Ny Media: On mistakes and the tools needed to learn from your mistakes

On mistakes and the tools needed to learn from your mistakes eirikMarch 5, 2021

The excitement around releasing something was in the air that morning, and by the time the code was rolled out, everything seemed to be running smoothly and according to plan. This was also expected, as we have a staging site and a range of automated tests. And with that confidence one would think a bug never makes it all the way to production, right? Not right, unfortunately. In the complex solutions as we build, some parts might be very customized, and have a range of either edge cases, or test cases that our tests do not cover. So this morning we quite fast received reports of a bug that prevented a specific part of the site from working as it should.

One reaction to this would be to find the bug, assume who wrote that part was responsible.

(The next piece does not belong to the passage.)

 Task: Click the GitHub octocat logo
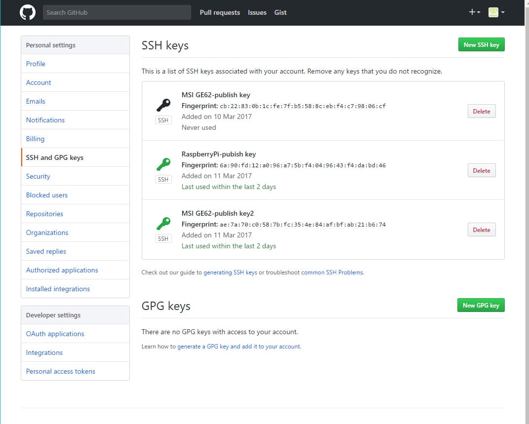pos(27,12)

Complain publicly in Slack about this person and hotfix it on production. Add a post-mortem PR and be done with it.

Another reaction would be to analyze how the bug was introduced, fix the bug while carefully making sure the changes that introduced the bug is kept, and write some tests that makes sure we do not roll out a release that breaks this part of the site again.

Let’s try the latter approach in this article.

Analyze how the bug was introduced.

We use git on all of our projects, which has a a version history of all changes introduced. This way we can also find out what went wrong here. To find out when this bug was introduced, we use git bisect, which is an integrated tool in git. I first learned of this tool in a blog post from Webchick, more than 10 (!) years ago, and have since used that blog post several times as a cheat sheet. So please don’t take down that site (or article), but just in case, here is a brief summary on the steps needed:

Start with finding a commit in the history where the functionality was working. In my case I found one at the SHA 0c6ec6e2330cf7fb89f1aee7bb059edf764fd695. Then take a note where it is not working, in our case the tip of the production branch, which was the SHA a0c161c0067442fa028d80f19f3a5642c653b820. So I started bisecting:

git bisect start
git bisect good 0c6ec6e2330cf7fb89f1aee7bb059edf764fd695
git bisect bad a0c161c0067442fa028d80f19f3a5642c653b820

This will start the bisect, and it will say something like this:

Bisecting: 25 revisions left to test after this (roughly 5 steps)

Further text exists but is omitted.